This article originally appeared on Hoyden About Town.
Via the Australian Breastfeeding Association on Twitter, this press release from the Federal Attorney-General:
Attorney-General Robert McClelland and Minister for the Status of Women Kate Ellis today welcomed the passage through Parliament of the Sex and Age Discrimination Legislation Amendment Bill 2010.
The new law will provide greater protections by… establishing breastfeeding as a separate ground of discrimination, and allowing measures to be taken to accommodate the needs of breastfeeding mothers…
Here’s the text of a Senate review of the Bill as regards breastfeeding:
Creating a separate ground of discrimination for breastfeeding
2.9 Item 17 of Schedule 1 of the Bill would insert a separate ground of discrimination in relation to breastfeeding into the Sex Discrimination Act, to implement Recommendation 12 of the Senate Report. The Senate Report recommended that a separate ground be created because:
…the intent of the Act is to protect women from discrimination based upon them breastfeeding. This is achieved by providing in subsection 5(1A) that breastfeeding is a characteristic that appertains generally to women. This seems a somewhat circuitous path. It would be desirable for the Act to provide for specific protection against discrimination on the ground of breastfeeding.[17]
2.10 The separate ground of discrimination, provided for in proposed new section 7AA, only applies to women who are breastfeeding. ‘Breastfeeding’ would be defined as ‘the act of expressing milk’; ‘an act of breastfeeding’; and ‘breastfeeding over a period of time’. The inclusion of a reference to ‘breastfeeding over a period of time’ would ensure that a respondent cannot claim that a discriminatory act was lawful because the complainant was not actually breastfeeding at the time the act occurred.
2.11 The protections against discrimination on the ground of breastfeeding would be extended to both direct discrimination and indirect discrimination, under proposed subsections 7AA(1) and (2) respectively.

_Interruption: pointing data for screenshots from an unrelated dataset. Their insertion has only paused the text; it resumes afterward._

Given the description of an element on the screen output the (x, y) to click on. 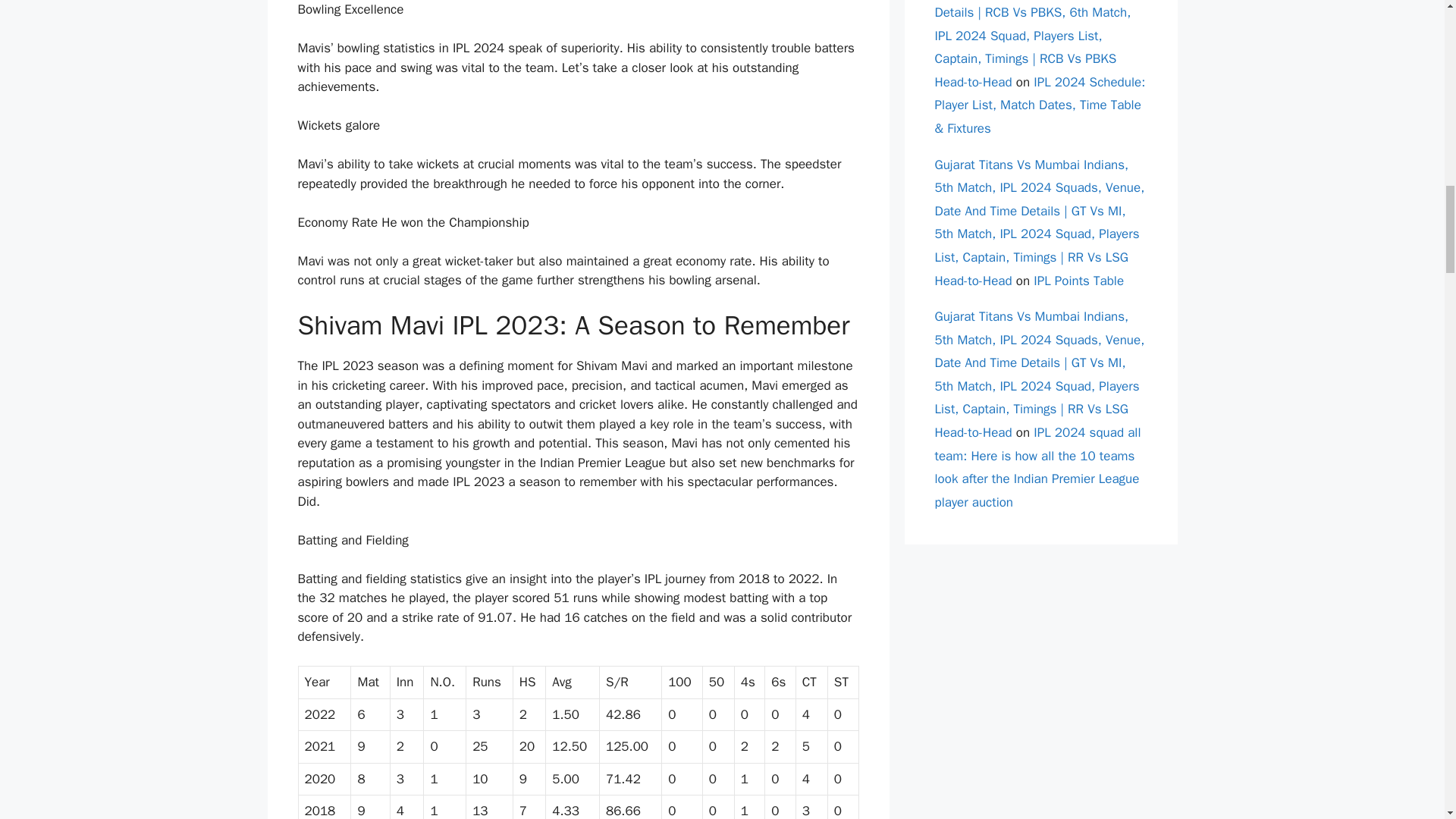
IPL Points Table (1078, 280)
Given the description of an element on the screen output the (x, y) to click on. 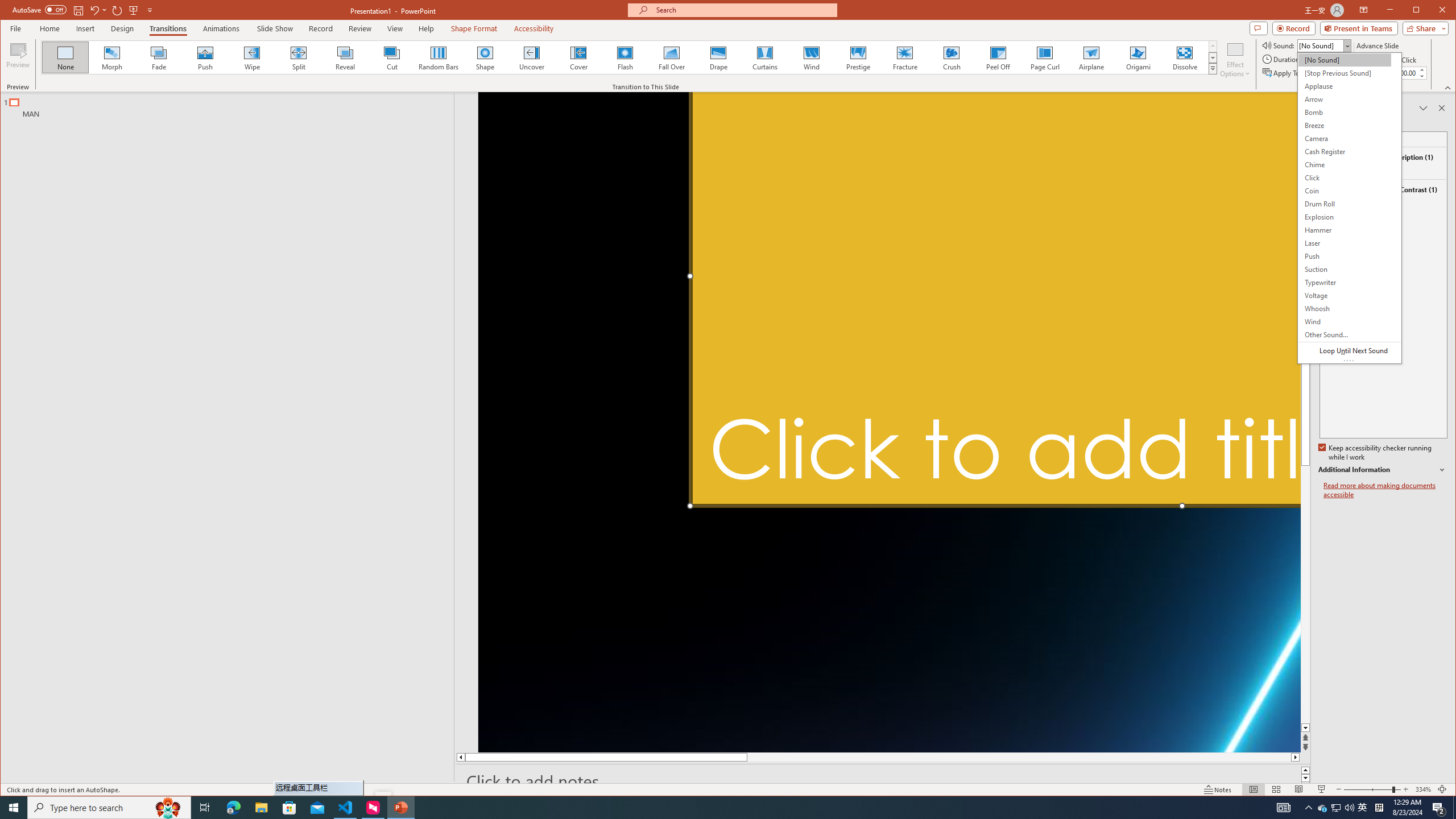
Less (1421, 75)
Collapse the Ribbon (1448, 87)
Effect Options (1235, 59)
Record (1294, 28)
Customize Quick Access Toolbar (150, 9)
Crush (951, 57)
Present in Teams (1358, 28)
Animations (221, 28)
Task View (204, 807)
Notification Chevron (1308, 807)
Outline (231, 104)
Close (1444, 11)
Given the description of an element on the screen output the (x, y) to click on. 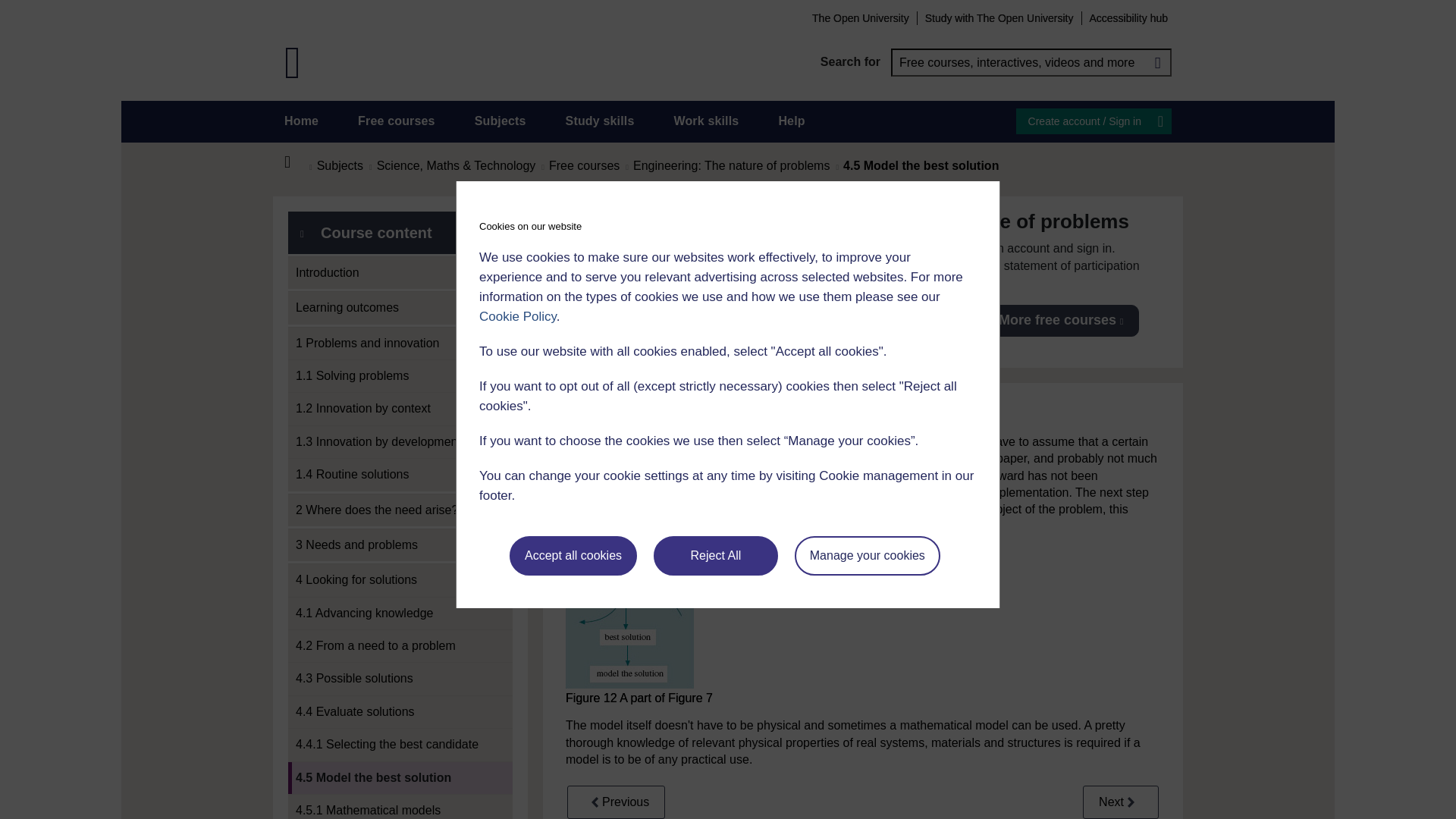
Manage your cookies (867, 555)
Home (300, 120)
Study with The Open University (999, 17)
Help (791, 120)
Cookie Policy (517, 316)
Reject All (715, 555)
The Open University (860, 17)
Search (1157, 62)
Work skills (705, 120)
Accessibility hub (1129, 17)
Given the description of an element on the screen output the (x, y) to click on. 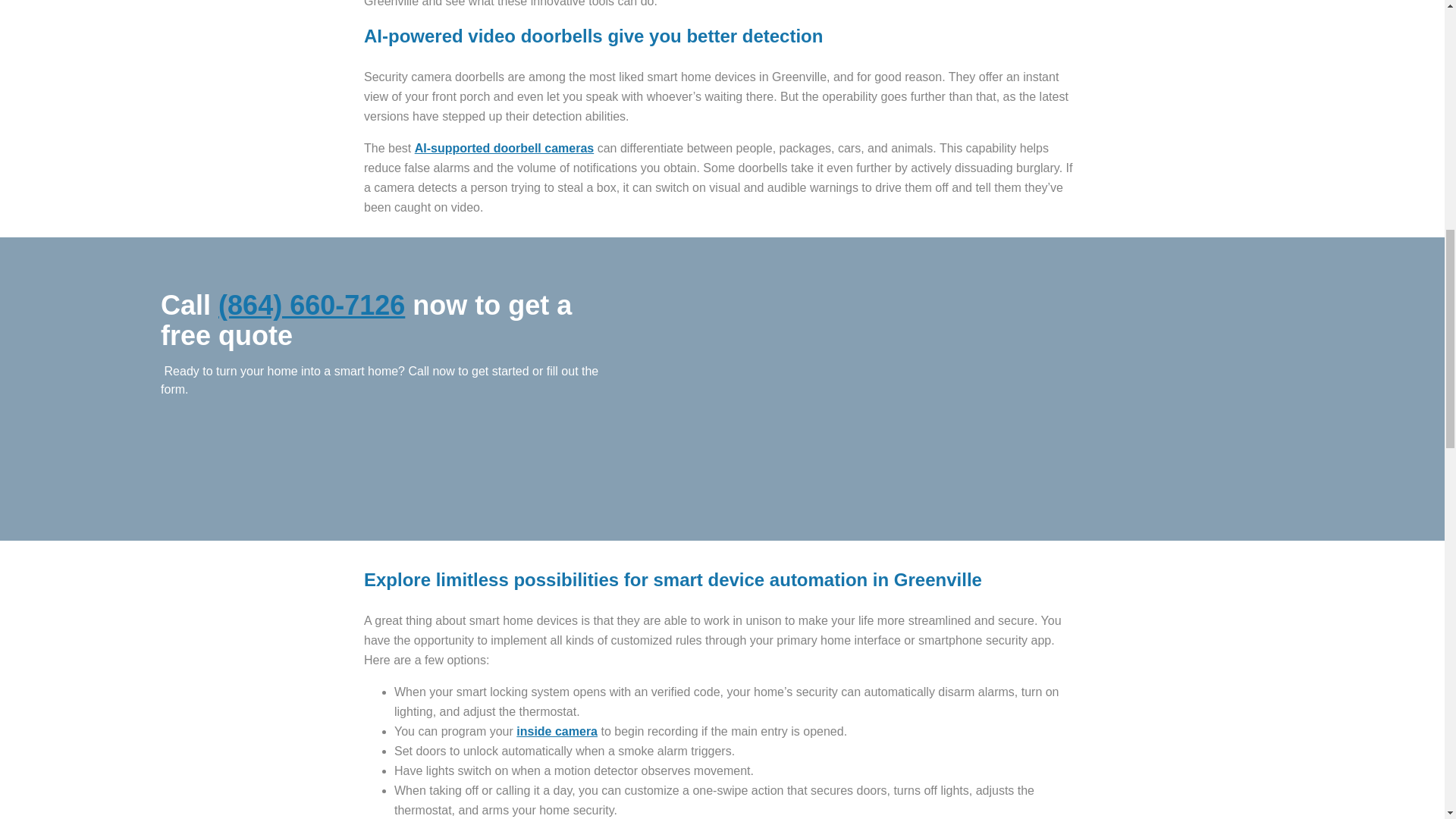
AI-powered doorbell cameras (504, 147)
Indoor camera (556, 730)
AI-supported doorbell cameras (504, 147)
inside camera (556, 730)
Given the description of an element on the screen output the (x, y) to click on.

Under subsection 7AA(1), direct discrimination would occur if a person treats a woman less favourably than someone else, ‘in circumstances that are the same or not materially different’, by reason of:
…the woman’s breastfeeding; or
…a characteristic that appertains generally to women who are breastfeeding; or…that is generally imputed to women who are breastfeeding.
2.12 The EM also provides an example of both direct and indirect discrimination in relation to breastfeeding:
- direct discrimination would occur where an employer refuses to hire any woman who is breastfeeding, or a restaurateur declined to serve a breastfeeding patron; and
- indirect discrimination would occur where an employer imposes a requirement on employees that they ‘must not take any breaks for set periods during the day under any circumstances’, which would have the effect of disadvantaging women who ‘need to express milk’.
2.13 The Bill provides that discrimination on the grounds of breastfeeding is also prohibited in the following areas of public life (subject to certain exemptions in Division 4 of the Sex Discrimination Act):
- education;
- goods, services and facilities;
- accommodation;
- land;
- clubs; and
- the administration of Commonwealth laws and programs.
2.14 Item 60 of Schedule 1 would prevent a man from bringing a complaint of unlawful sexual discrimination on the basis that a person grants to a woman rights or privileges related to the fact that they are breastfeeding. This amendment recognises that breastfeeding may ‘give rise to special needs, such as for private areas for breastfeeding, or hygienic areas for storage of expressed milk’, which should not be subject to complaints of discrimination.
I am assuming that the wording that regards all people lactating and feeding a baby as women is a pretty pervasive problem in this area? Otherwise this seems like very good news on a number of fronts.
The bill also has provisions about discrimination on the basis of family responsibilities, and increased protection for students who are harassed, including provisions about the harassment of a student by others from a different institution (I’m recalling now the University of Sydney strengthening their internal provisions regarding their residential colleges), and harassment of students under the age of 16.